Welcome to Anchored Consulting & Services LLC. These Terms and Conditions are governed for the use of our consulting services. By engaging our Services, you agree to comply with and be bound by these Terms and conditions.
Services
Anchored Consulting & Services LLC includes but not limited to regulatory compliance, operational efficiency, quality improvement, business development, and staff training.
Client Obligations
- Cooperation: The Client agrees to provide all necessary information, access to facilities, and cooperation required for the Company to perform the Services effectively.
- Payment: The Client agrees to pay for the Services as outlined in the agreed-upon proposal or contract.
Fees and Payment
- Fee Structure: Fees for Services will be outlined in the proposal or contract and may include hourly rates, fixed fees, or retainer agreements.
- Payment Terms: Invoices are due and payable within 30 days of receipt unless otherwise specified.
- Late Payments: Late payments may incur a late fee of 1.5% per month or the maximum amount allowed by law.
Confidentiality
- Confidential Information: Both parties agree to keep confidential any proprietary or sensitive information disclosed during the term of the engagement.
- Non-Disclosure: Neither party will disclose any confidential information to third parties without prior written consent, except as required by law.
Intellectual Property
- Ownership: Any materials, reports, or documents produced by the Company during the course of the Services are the intellectual property of the Company until payment is received in full.
- License: Upon full payment, the Company grants the Client a non-exclusive, non-transferable documents to use the materials for their intended purpose.
Limitation of Liability
- No Guarantee: The Company makes no guarantees regarding specific outcomes after certificate and license is rendered after results from the Services provided.
- Liability Cap: The Company's liability for any claims arising out of the Services will be limited to the amount paid by the Client for those Services.
- Indemnification: The Client agrees to indemnify and hold the Company harmless from any claims, damages, or liabilities arising from the Client's use of the Services.
Termination
- Termination for Convenience: Either party may terminate the agreement with 30 days' written notice.
- Termination for Cause: Either party may terminate the agreement immediately if the other party breaches any material term of these Terms.
- Effect of Termination: Upon termination, the Client will pay for all Services rendered up to the termination date.
Dispute Resolution
- Negotiation: The parties agree to attempt to resolve any disputes through good-faith negotiation.
- Arbitration: If negotiation fails, disputes will be resolved by binding arbitration in accordance with the rules of the American Arbitration Association.
Miscellaneous
- Entire Agreement: These Terms constitute the entire agreement between the parties and supersede all prior agreements and understandings.
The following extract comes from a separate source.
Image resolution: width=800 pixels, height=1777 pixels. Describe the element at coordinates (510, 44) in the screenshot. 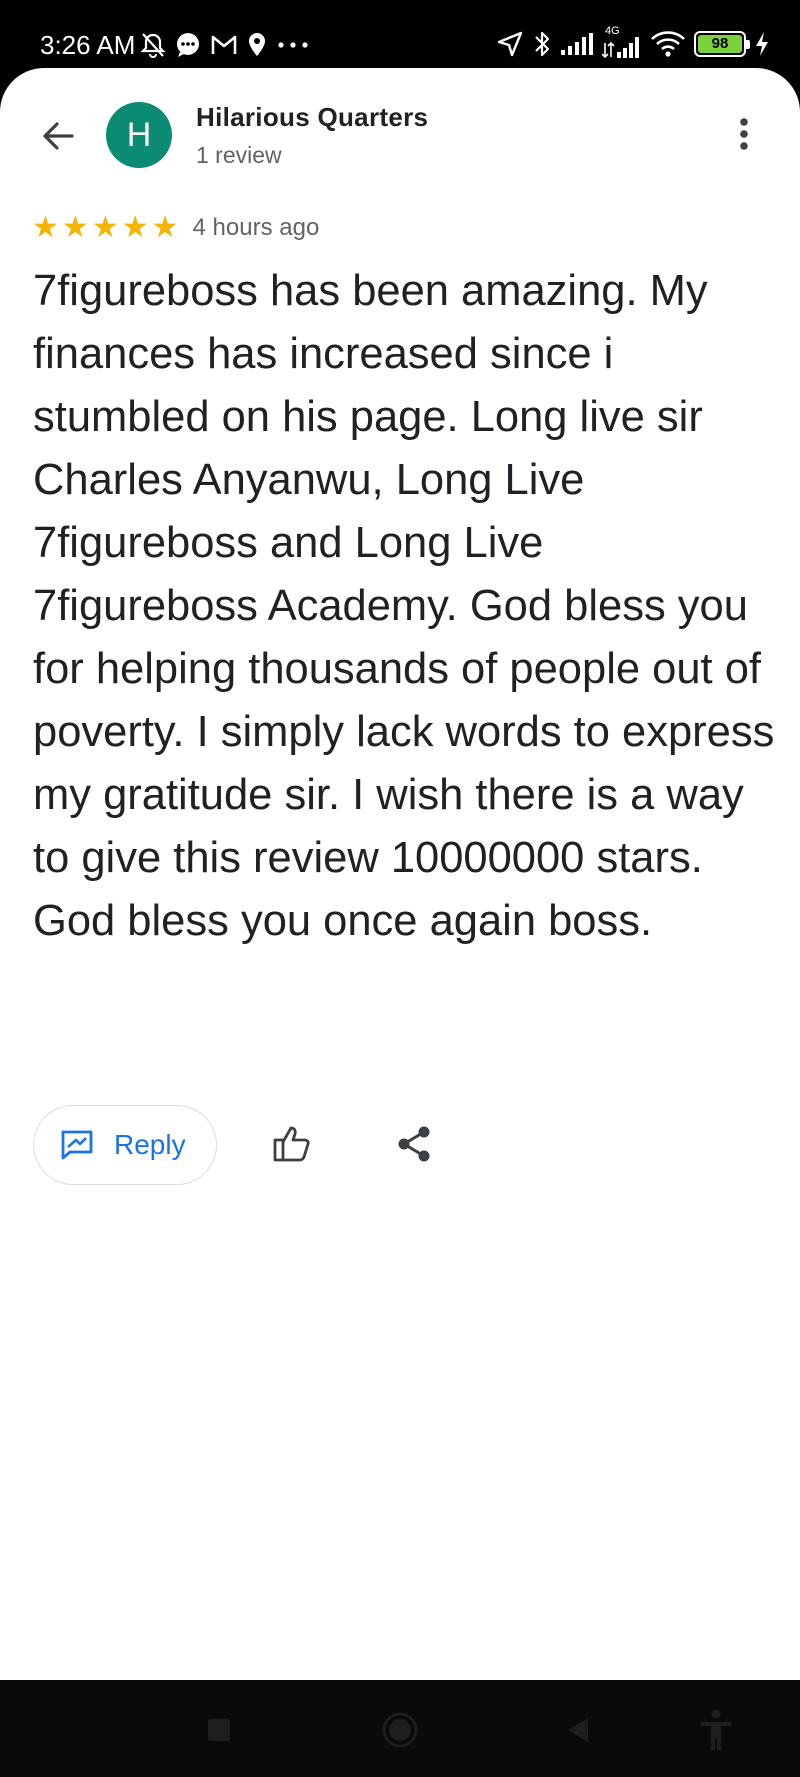

I see `navigation-icon` at that location.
- Amendments: Any amendments to these Terms must be in writing and signed by both parties.
- Waiver: The failure of either party to enforce any right or provision of these Terms will not constitute a waiver of future enforcement of that right or provision.
- Severability: If any provision of these Terms is found to be unenforceable, the remaining provisions will remain in full force and effect.
Contact Information
For any questions or concerns regarding these Terms, please contact:
Anchored Consulting & Services
Madison WI 53704
Email: nicole@peckuanchoredafh.com
Phone: (608)352-9295
By engaging our Services, you acknowledge that you have read, understood, and agree to these Terms and Conditions.